But with different acceleration profiles. For the F0 rocket, the velocity
is going from v to 0 (relative to F0) at a constant acceleration as
measured from the frame in which the rocket is at rest POST-burn (F0). For
the F1 rocket, the the velocity is going from v to 0 (relative to F0) at a
constant acceleration as measured from the frame in which the rocket is at
rest PRE-burn (F1). The latter is because you specified that the F1 rocket
is designed the same way as the F0 rocket, which means that it is designed
to burn in such a way that it has a constant acceleration from the frame in
which it was at rest PRE-burn.
Since the burns cannot be constant (and in fact, one applies more and more
force to the rocket, and the other applies less and less force to the
rocket), they cannot accelerate the same way.
>
>> Now it should be obvious why the F0 rocket decelerating from being at rest
>> in F1 to at rest in F0 is different than the F1 accelerating from being at
>> rest in F1 to at rest in F0. The burn profiles are completely different for
>> acceleration and deceleration. But you’ve insisted the rockets are
>> identical, and so you are racing one that is on an acceleration burn
>> against one that is on a deceleration burn. They won’t be side by side.
>
> When you say the "burn profiles are different" for accelerating versus
> decelerating, I said that in F0 the acceleration of the F0 rocket is
> |3*sqrt(3)/2 meters per second squared| whether the rocket is
> accelerating or decelerating,
That’s right. But I explained to you that this demands different burn
profiles. In the case of accelerating, you have to apply more and more
force with time to maintain the same acceleration as viewed from the F0
frame. In the case of decelerating, you have to apply less and less force
with time to maintain the same acceleration as viewed from the F0 frame.

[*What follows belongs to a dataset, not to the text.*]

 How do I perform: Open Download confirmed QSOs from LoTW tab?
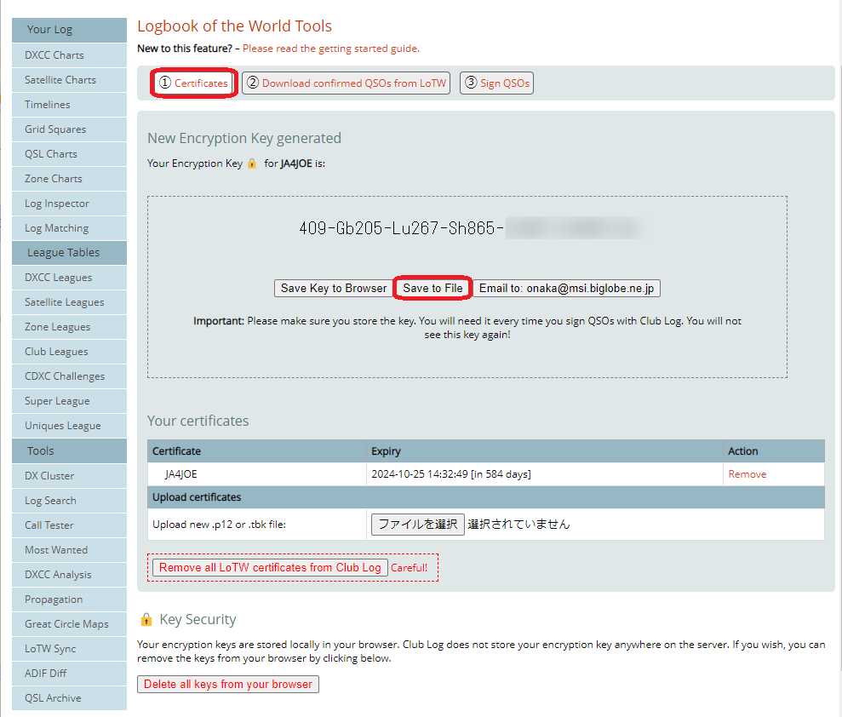pyautogui.click(x=347, y=83)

This is what you learn from a children’s book about relativity — that a
constant applied force does not produce a constant acceleration.
Now, from the F1 frame, if there were a rocket fired from rest in F0 and
more and more force were applied with time, the acceleration of that rocket
as viewed from F1 will SURELY not be constant, even it’s constant with
respect to F0. In fact, F1 will see that rocket’s acceleration (from -v to
0, with respect to F1) get higher and higher with time.
You are mistakenly thinking “F=ma. Constant acceleration means constant
force.” But F=ma is not the right rule. F=dp/dt is the right rule, and in
this rule, a constant force produces a constant change in momentum, but not
a constant acceleration. To produce a constant acceleration, you have to
increase the force with time, as viewed in a frame in which the object is
initially at rest and speeding to moving; and to decrease the force with
time, as viewed in a frame in which the object is initially moving and is
slowing to rest.
> just as they are as measured in F1 for the F1 rocket. What do you mean
> that they are different?
> David Seppala
> Bastrop TX
>